In the records below, find each line with "node" and copy it.

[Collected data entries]
┌──

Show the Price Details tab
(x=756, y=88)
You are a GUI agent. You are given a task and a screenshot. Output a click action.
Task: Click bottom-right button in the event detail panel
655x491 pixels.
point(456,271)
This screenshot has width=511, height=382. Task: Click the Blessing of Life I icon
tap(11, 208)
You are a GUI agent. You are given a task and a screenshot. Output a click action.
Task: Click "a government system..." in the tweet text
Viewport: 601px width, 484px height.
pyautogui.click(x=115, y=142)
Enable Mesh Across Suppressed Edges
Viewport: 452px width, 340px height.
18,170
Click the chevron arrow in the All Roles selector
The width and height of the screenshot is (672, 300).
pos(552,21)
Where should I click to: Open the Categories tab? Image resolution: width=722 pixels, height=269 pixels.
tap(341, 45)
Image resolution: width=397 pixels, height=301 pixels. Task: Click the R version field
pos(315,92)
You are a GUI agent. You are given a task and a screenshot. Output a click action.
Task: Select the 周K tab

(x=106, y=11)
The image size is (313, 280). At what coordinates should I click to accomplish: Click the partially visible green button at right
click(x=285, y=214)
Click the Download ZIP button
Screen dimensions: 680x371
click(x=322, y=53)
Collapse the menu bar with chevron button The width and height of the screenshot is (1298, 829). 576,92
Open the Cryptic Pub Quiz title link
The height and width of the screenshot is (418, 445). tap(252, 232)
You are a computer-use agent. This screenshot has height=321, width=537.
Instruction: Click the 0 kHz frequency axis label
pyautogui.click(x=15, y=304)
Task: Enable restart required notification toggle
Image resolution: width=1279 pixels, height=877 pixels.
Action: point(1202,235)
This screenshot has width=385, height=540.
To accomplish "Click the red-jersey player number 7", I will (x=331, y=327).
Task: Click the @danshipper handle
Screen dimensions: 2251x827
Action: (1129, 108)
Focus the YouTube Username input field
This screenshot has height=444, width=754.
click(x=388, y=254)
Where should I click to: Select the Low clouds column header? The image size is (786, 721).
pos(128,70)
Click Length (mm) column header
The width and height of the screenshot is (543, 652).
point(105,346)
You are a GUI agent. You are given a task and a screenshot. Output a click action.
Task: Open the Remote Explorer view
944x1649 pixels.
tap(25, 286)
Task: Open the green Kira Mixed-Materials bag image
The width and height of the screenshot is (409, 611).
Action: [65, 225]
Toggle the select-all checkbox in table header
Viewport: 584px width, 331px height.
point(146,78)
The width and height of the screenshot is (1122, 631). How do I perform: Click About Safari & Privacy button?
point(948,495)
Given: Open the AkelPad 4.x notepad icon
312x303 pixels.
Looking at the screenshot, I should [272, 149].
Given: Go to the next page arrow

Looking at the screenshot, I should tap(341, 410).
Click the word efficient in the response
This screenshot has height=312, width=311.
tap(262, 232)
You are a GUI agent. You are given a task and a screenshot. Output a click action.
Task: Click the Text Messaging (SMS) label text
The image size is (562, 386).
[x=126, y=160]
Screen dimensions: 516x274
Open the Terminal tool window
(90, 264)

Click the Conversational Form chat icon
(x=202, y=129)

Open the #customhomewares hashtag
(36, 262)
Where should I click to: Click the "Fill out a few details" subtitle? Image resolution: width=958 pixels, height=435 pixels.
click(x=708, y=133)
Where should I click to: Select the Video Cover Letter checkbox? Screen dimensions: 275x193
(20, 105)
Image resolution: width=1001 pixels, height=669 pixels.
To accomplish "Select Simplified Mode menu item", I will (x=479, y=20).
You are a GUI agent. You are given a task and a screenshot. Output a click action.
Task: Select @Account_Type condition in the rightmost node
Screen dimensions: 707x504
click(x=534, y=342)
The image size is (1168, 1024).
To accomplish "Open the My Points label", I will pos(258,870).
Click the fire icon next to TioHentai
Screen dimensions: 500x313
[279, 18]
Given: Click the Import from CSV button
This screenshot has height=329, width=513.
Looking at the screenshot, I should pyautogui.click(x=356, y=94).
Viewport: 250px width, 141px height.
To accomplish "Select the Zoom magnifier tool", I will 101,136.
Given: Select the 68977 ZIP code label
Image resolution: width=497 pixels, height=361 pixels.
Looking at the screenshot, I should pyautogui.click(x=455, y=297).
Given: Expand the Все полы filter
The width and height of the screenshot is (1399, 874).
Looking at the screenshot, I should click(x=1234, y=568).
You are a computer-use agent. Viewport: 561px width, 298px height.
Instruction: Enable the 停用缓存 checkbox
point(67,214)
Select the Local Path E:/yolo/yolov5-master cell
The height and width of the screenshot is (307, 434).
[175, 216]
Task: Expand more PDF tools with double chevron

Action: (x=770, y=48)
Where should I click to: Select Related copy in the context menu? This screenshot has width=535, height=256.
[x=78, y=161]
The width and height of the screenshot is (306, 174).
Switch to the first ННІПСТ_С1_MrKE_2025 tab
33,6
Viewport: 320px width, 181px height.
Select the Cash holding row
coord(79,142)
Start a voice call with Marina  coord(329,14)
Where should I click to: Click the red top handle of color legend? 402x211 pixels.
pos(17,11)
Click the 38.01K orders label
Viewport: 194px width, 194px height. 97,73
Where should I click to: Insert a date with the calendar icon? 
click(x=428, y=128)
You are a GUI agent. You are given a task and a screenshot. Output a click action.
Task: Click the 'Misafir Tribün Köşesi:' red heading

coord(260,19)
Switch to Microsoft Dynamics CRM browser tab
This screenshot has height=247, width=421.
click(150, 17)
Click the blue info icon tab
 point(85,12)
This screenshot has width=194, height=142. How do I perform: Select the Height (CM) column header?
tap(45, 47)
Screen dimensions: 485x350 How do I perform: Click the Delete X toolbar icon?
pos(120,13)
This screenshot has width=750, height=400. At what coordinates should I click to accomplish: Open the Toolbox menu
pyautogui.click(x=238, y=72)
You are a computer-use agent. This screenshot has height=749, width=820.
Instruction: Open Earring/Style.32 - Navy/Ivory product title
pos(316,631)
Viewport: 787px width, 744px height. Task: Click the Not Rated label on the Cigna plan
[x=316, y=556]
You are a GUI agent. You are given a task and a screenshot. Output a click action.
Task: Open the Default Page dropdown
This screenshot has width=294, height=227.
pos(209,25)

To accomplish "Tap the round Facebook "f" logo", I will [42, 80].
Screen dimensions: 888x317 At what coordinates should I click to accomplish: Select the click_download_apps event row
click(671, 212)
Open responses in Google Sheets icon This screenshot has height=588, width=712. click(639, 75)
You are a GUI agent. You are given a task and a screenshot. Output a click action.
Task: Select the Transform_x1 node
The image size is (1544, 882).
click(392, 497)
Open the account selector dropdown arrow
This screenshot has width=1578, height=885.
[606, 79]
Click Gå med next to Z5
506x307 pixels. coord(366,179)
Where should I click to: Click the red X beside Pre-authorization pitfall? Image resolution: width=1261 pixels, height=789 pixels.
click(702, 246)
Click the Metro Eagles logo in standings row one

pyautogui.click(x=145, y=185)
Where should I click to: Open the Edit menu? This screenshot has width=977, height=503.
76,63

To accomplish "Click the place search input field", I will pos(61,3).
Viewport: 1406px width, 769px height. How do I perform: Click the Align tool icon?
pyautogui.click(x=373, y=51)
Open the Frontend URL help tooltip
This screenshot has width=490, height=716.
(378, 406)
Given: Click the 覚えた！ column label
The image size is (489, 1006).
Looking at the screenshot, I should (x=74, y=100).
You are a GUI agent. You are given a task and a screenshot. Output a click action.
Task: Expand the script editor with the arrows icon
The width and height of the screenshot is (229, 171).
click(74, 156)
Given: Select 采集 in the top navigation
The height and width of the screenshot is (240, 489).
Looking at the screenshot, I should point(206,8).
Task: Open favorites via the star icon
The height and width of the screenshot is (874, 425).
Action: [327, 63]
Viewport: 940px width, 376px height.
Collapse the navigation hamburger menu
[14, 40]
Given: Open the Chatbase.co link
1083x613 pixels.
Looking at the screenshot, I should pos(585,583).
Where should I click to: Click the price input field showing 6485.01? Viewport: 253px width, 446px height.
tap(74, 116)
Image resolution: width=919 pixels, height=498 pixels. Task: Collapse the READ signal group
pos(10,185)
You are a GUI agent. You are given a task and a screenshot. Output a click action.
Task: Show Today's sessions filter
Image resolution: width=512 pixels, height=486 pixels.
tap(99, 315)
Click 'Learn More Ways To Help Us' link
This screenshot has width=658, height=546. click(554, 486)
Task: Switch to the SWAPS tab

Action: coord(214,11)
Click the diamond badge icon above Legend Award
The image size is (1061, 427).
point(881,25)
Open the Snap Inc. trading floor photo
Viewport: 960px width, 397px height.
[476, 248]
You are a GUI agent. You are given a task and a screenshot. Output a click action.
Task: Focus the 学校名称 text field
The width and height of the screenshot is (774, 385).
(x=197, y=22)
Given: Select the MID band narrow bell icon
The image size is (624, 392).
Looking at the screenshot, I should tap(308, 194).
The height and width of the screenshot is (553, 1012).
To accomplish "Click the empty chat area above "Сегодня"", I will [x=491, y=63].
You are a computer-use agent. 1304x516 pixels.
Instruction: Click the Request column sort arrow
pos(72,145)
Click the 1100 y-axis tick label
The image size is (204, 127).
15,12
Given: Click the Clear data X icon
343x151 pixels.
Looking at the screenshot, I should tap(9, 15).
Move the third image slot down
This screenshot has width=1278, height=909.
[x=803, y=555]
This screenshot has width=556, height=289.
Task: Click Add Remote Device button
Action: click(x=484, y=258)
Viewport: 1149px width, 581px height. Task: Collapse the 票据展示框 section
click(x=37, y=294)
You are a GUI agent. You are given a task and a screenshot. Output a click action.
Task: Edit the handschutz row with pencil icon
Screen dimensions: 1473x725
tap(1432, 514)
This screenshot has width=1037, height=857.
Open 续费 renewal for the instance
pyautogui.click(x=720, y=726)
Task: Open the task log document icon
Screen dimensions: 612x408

└──

Solved exercise
Task: Select @Account_Type condition in the rightmost node
Task: Select the Transform_x1 node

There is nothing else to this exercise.